Paradox/Pair O' Docs
Roger was awakened from an otherwise perfect nap by a calm voice. "Excuse me, may I sit here?"
It took a moment to permiate the hyena's consciousness. Long enough, in fact, that the voice repeated with rising tone, "excuse me!?"
But Roger was half way awake by then, so promptly sat up on the park bench he had been laying across. He yawned and opened his eyes to watch a fox with a grey coat and a white chest sit next to him.
He appeared reasonably young, but his eyes showed his mind was heavily burdened. His body was further indiation of this: this individual was carrying around a rather large belly.
Roger rolled off the philosophy book he was reading, and retuned to its pages. However, he found it difficult to concentrate on subjective realism. Instead, Roger watched the fox's eyse scan the document, periodically closing to allow his mouth to silently repeat what he had read. It was clear that, though the body had deteriorated the mind of this fox was in very good shape.
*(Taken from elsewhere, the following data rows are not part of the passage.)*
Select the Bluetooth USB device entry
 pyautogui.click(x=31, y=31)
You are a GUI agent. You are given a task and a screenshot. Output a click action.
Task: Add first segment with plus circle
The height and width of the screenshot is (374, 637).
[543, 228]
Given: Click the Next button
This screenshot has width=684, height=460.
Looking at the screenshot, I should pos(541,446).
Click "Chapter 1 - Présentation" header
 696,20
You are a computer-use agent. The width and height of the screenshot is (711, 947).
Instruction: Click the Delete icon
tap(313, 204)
As Roger himself had demonstrated, with his rather sizable bulk built originally on self-consciousness, the body can be transformed with effort. As a result, he desired only to know what was in the fox's mind -- and wondered if it was the same thing as was on his.
The fox, however, noticed the intense stare Roger watched him with. "Do you want something?" he asked, eyes becoming as sharp as the voice.
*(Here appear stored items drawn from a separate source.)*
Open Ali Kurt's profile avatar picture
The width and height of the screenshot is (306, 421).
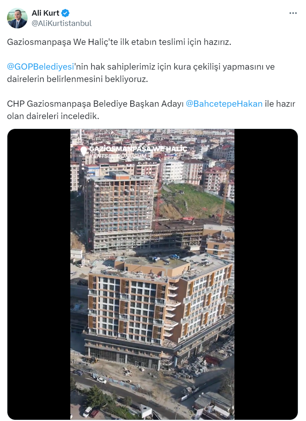point(17,18)
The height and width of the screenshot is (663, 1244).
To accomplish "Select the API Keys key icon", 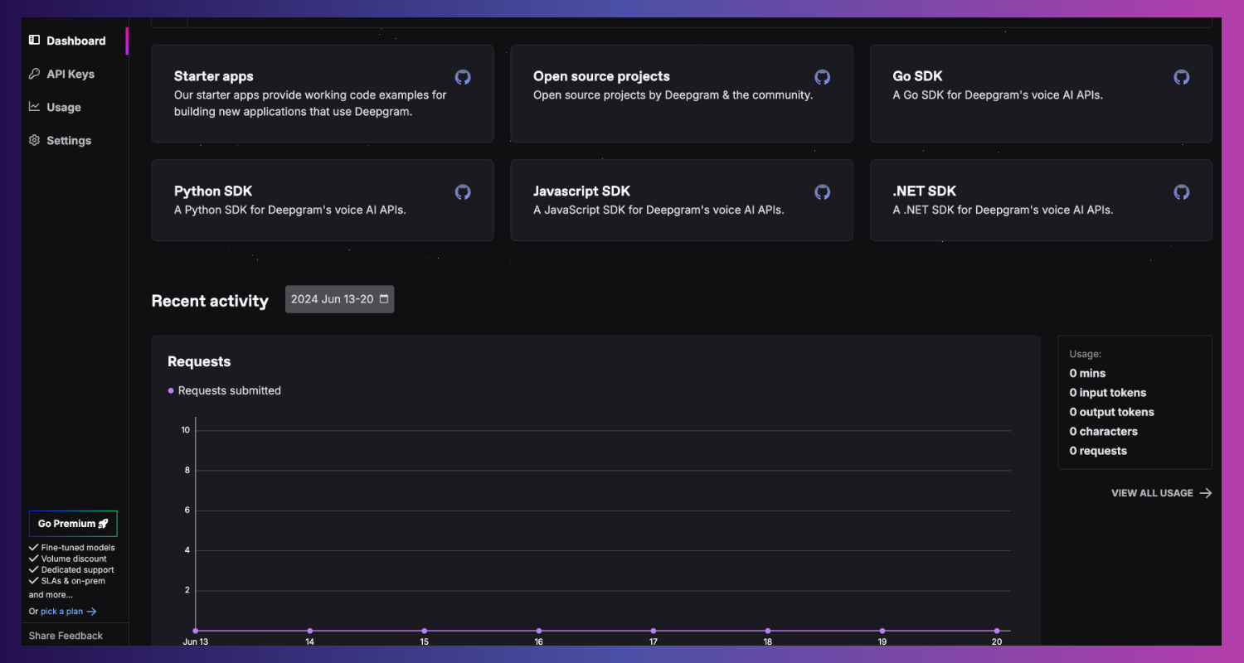I will (x=34, y=73).
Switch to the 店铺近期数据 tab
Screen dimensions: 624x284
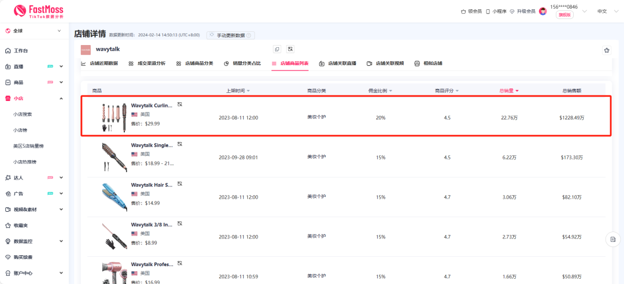point(99,63)
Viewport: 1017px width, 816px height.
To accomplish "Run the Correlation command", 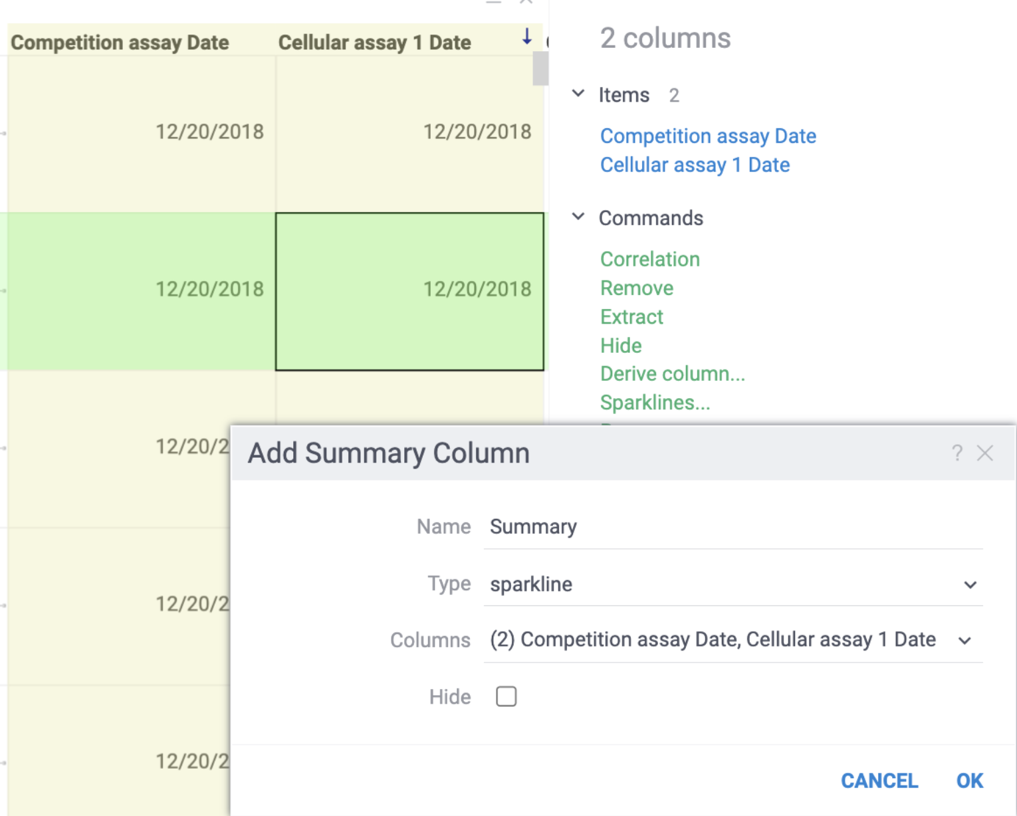I will (x=649, y=259).
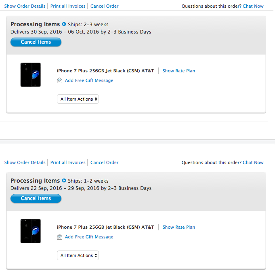Add Free Gift Message to second iPhone
Viewport: 275px width, 276px height.
[x=89, y=237]
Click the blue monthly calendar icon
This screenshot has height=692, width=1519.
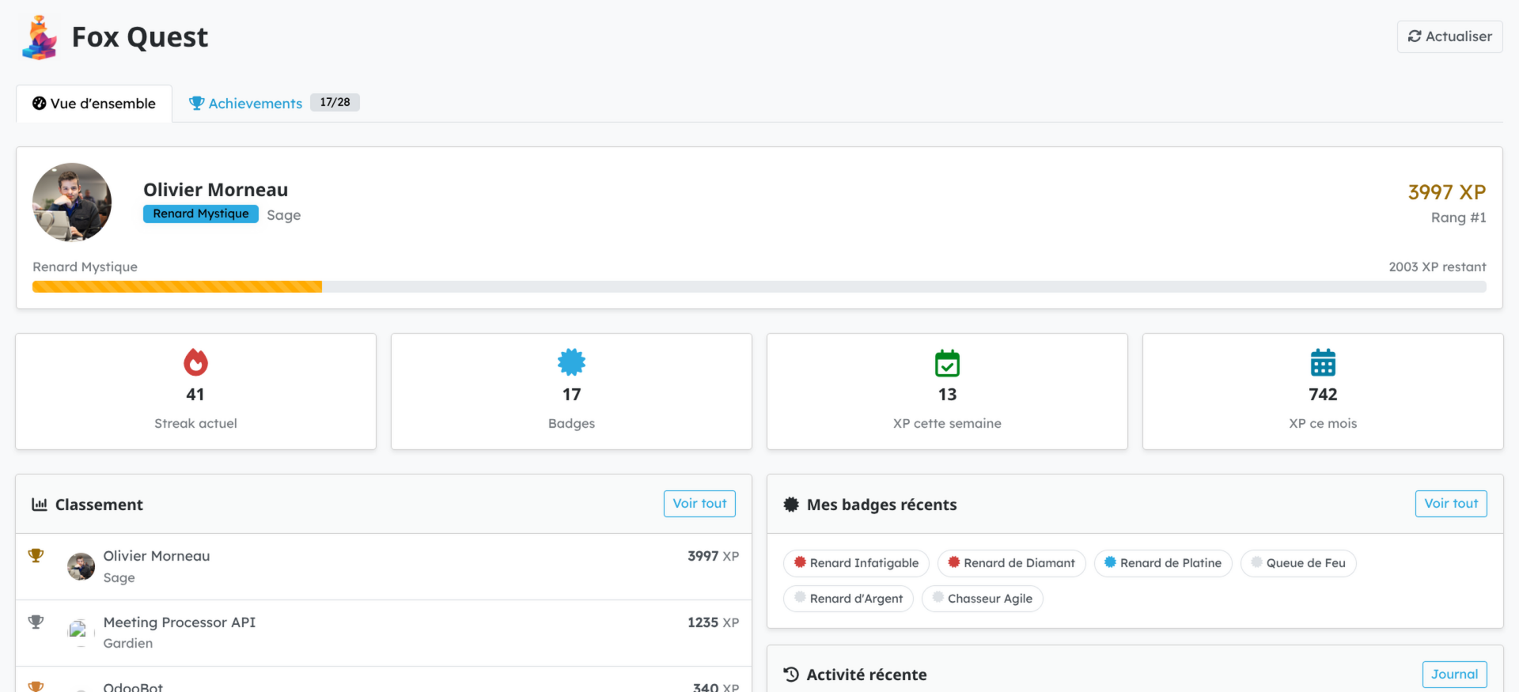pyautogui.click(x=1323, y=363)
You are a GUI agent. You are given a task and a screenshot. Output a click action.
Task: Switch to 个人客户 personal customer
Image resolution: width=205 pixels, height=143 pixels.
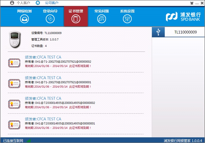pos(23,3)
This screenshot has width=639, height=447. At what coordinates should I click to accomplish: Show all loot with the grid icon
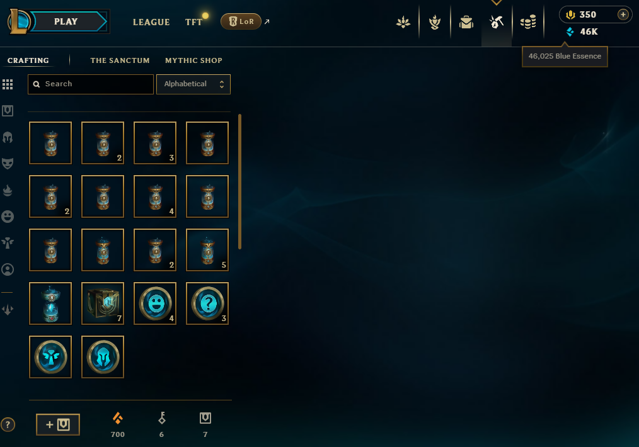[x=8, y=84]
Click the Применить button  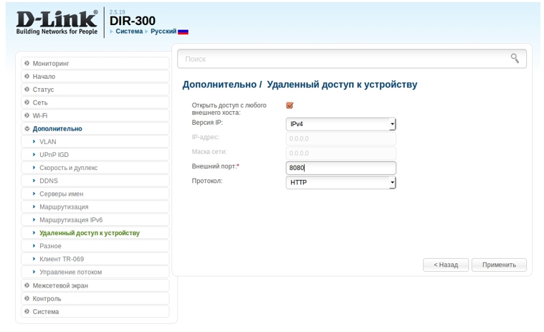pyautogui.click(x=499, y=265)
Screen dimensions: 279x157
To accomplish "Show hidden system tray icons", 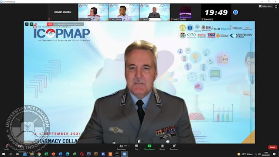I will [256, 154].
"No," Roger replied calmly, noticing his mistake, "my apologies."
The fox returned to his book with a flick of his eyes, and hastily turned two pages in a row -- a rather odd thing to do for someone apparently in the act of memorization.
Unable to return to his reading, Roger just sat and let his eyes wander -- in every other direction than to the soft gray fur across the bench from him. He tried to focus on his surroundings. He smelled the spring air, the reason he came around here to study; he felt a tiny breeze brush his mottled fur, just cool enough to notice on an otherwise warm day; he got up and stretched, drawing energy from his own muscles.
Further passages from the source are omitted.